# Clickers?



## CurlyDog (Aug 20, 2008)

I'm not an expert by any means but I haven't found the need to always use the clicker. I did get a few of them so I can leave them in different places. I think it just enhances training by letting your dog know exactly when he did the right thing, really the same as saying "good boy", just more succinct. I think the hard part is getting the timing right! There've been a few times when I've jumped the gun and clicked too soon. 

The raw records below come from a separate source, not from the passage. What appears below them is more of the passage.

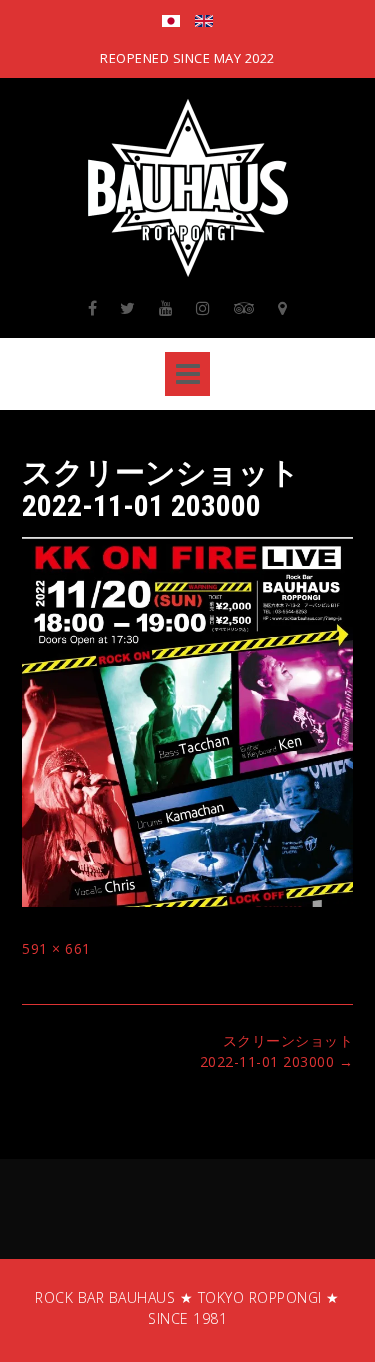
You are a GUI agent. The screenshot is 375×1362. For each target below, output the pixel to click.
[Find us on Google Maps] (283, 308)
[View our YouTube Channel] (166, 308)
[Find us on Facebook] (93, 308)
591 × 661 (56, 948)
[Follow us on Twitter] (128, 308)
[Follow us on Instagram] (203, 308)
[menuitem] (171, 23)
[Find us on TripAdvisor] (245, 308)
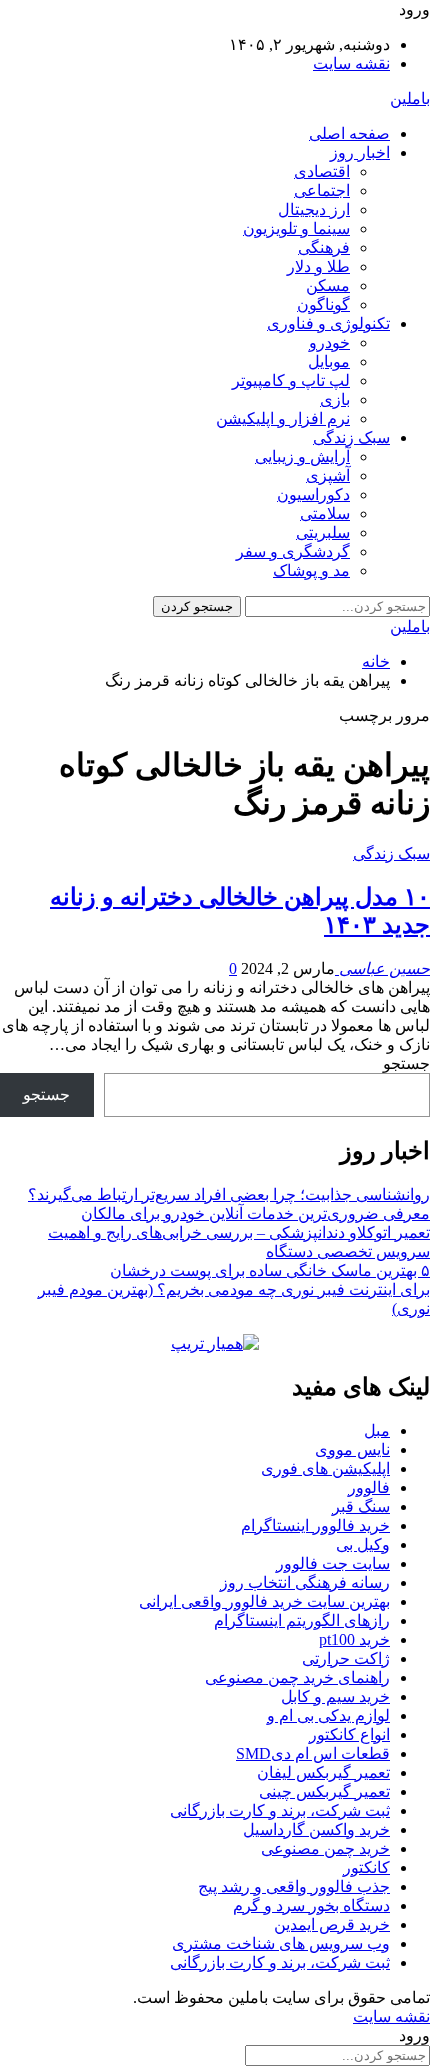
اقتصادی (322, 171)
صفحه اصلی (349, 133)
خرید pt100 (354, 1639)
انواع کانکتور (349, 1734)
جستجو (406, 1063)
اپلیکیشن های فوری (325, 1468)
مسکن (328, 285)
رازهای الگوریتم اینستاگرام (302, 1620)
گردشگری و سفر (293, 551)
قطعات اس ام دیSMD (313, 1753)
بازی (335, 399)
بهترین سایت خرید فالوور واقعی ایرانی (264, 1601)
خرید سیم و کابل (335, 1696)
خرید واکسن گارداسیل (316, 1829)
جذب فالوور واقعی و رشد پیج (294, 1886)
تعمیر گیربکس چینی (324, 1791)
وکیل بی (363, 1544)
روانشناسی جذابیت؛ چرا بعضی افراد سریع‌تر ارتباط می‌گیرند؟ (229, 1194)
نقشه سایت (351, 63)
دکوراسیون (313, 494)
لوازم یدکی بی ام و (328, 1715)
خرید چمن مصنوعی (325, 1848)
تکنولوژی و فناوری (328, 323)
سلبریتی (323, 532)
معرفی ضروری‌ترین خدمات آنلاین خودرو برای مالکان (255, 1213)
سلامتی (325, 513)
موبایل (329, 361)
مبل (377, 1430)
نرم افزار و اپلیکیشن (283, 418)
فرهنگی (324, 247)
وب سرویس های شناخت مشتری (281, 1943)
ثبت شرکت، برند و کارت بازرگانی (280, 1810)
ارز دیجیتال (314, 209)
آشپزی (328, 475)
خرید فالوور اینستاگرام (315, 1525)
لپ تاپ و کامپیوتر (291, 380)
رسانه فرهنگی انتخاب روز (305, 1582)
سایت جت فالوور (333, 1563)
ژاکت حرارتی (346, 1658)
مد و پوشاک (311, 570)
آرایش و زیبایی (302, 456)
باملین (410, 98)
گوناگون (323, 304)
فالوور (369, 1487)
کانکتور (366, 1867)
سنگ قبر (361, 1506)
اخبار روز (360, 152)
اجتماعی (322, 190)
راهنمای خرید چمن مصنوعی (297, 1677)
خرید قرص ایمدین (332, 1924)
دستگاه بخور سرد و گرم (311, 1905)
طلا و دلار (318, 266)
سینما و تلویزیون (296, 228)
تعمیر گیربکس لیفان (323, 1772)
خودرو (329, 342)
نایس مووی (352, 1449)
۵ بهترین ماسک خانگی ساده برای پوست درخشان (270, 1270)
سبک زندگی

With Raleigh, it really seems to get his attention. You could just start with simple things like "sit". I've found it particularly helpful teaching "leave it" because I can click right when he makes the decision and it's hard to get to him with a treat at that point, especially when he's across the room.


----------



## Quossum (Mar 18, 2011)

Oh my goodness, a subject near and dear to my heart! 

Clicker training is wonderful. In its purest form, it is a paradigm shift from "traditional" dog training and takes dog and owner to a place where the human might have to be a little more creative and patient, but in which learning takes place on the dog's part with pure enthusiasm and joy--no collar jerks, no electric shocks, no yelling. It's a better place.

Required reading is the seminal work on reinforcement, _Don't Shoot the Dog_ by Karen Pryor. This book will start the shift in your head. It isn't about dog training per se but about the principles behind clicker training. To complete the paradigm shift in your head and keep you from going back to using aversives, Jean Donaldson's _The Culture Clash_ is another must-read.

There are many, many books about using clicker training: _Click for Joy, Quick Clicks, Click 'n Connect,_ to mention only a few. There are clicker training books about specific disciplines, like _Click & Play Agility_ and _Clicker Training for Obedience._ Videos--my goodness, just google "Clicker training videos" and see what you get! In fact, Karen Pryor's more recent book, _Reaching the Animal Mind,_ is "illustrated" with multiple videos. Susan Garrett is a fine animal trainer using totally positive methods, and she has videos on her site, as well as a "Puppy Peaks" program (you have to pay for) that takes you through the entire first part of your pup's life (she focuses on Agility training, but has a ton of good info for creating livable dogs in general, too).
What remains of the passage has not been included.